При упоминании о колонии Суждин сделал нетерпеливое движение рукой.

— …Бабка мне сказала, что вы к нам приезжали… Я знал. — Суждин совсем не напоминал прилизанного молодого юнца, изображенного на фотографии. У него было бледное, чуть асимметричное лицо и больные, тоскливые глаза. — Я увольнялся с завода… Приехал перед тем на вокзал, чтобы положить сумку в автокамеру. Сумку на завод нести было нельзя — там у меня резцы лежали, штангели… Я их с работы увез. А когда сумку сдал, время еще было, идти некуда. Выпил там, на вокзале, с одним и пошел бродить по залу… Этот чемодан — будь он проклят! — он ведь с полчаса стоял ничейный.

— А зачем тебе были резцы? — спросил Денисов.

Суждин поднял на него тоскливые глаза.

— Я сюда в РТС переходил, тут с инструментами туго.

— Герой! Вещи продал?

— Я ничего себе не взял, все цело. Там, в чемодане, и лежат, вы увидите!

— Зачем же ты пришел за вещами на четвертый день?

— Хотел отослать. Думал — адрес в чемодане.

— Пиши, — вздохнул Шагалов, пододвигая стопку белой бумаги. — «Заявление. Хочу рассказать органам милиции…» Дальше сам изложишь: решил, мол, признаться и добровольно выдать вещи… Чудак ты, чудак!..

Суждин странно зашмыгал носом, пододвинулся ближе к столу и взялся за перо. Шагалов с Денисовым вышли в соседнюю комнату.

Шагалов курил, присев на подоконник, а Денисов просто так смотрел в окно. Продуктовая палатка напротив отделения закрылась на обед. Дежурный переговаривался с кем–то по телефону.

— Надо же! — вдруг сказал Шагалов, улыбнувшись. — Среди ста двадцати тысяч пассажиров, бывших в тот день на вокзале, найти одного! Ничем не приметного. Больше чем через год. Ты везучий человек, Денисов, и упорный. Так бывает не с каждым. Это я тебе говорю!

На гулкой деревянной лестнице внизу послышались шаги. Потом громко заскрипели в коридоре половицы.

Вошли двое.

— МУР есть МУР! МУР зря не приедет! — провозгласил еще с порога шедший впереди — полный, страдающий одышкой, в форме майора. Он словно обращался к большой невидимой аудитории. — Не та фирма! Вот у кого следует учиться! Слышишь, заместитель по оперативной части?

Шагалов поспешно поправил кашне и стал застегивать пальто.

Второй, худощавый, в штатском спросил:

— Как вы его нашли?

— Это не секрет…

Денисов вышел в кабинет, где писал объяснение задержанный, взял со стола забытый конверт со своими записями. Суждин на минуту поднял голову, увидел выпавшую фотографию.

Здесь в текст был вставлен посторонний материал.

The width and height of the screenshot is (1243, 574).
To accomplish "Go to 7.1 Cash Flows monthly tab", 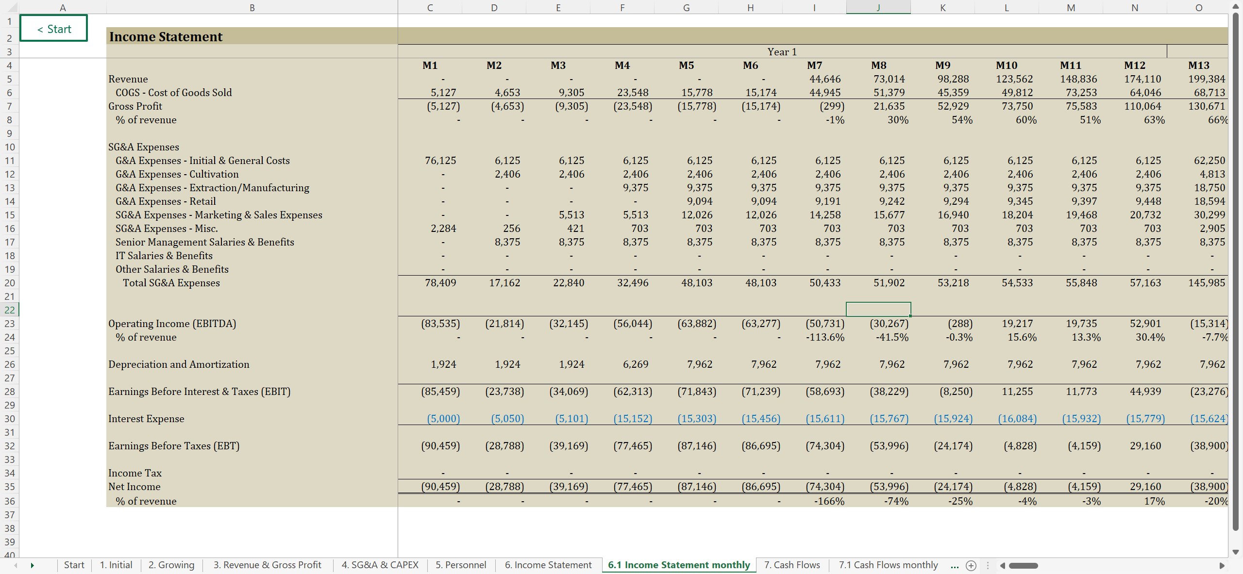I will pos(888,565).
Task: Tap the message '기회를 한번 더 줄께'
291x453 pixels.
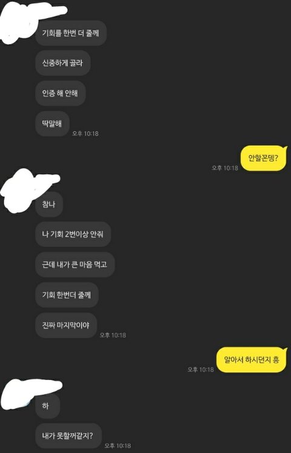Action: click(71, 33)
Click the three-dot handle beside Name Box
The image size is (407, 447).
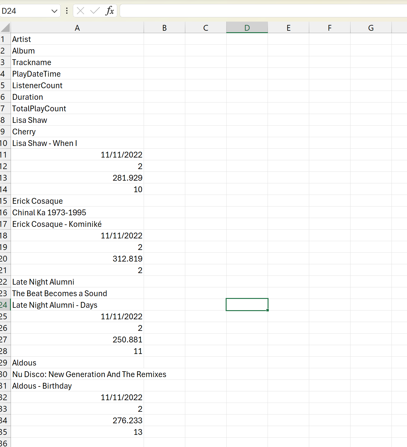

— Как к вам эта фотография попала? — удивился он. — Это ведь мой друг, мы с ним вместе в армии служили!

Денисов смутился.

А разговор двух оперативников в соседней комнате становился все громче и оживленнее, и он был приятен Денисову, как мастеру, представившему на суд знатоков свою первую серьезную работу.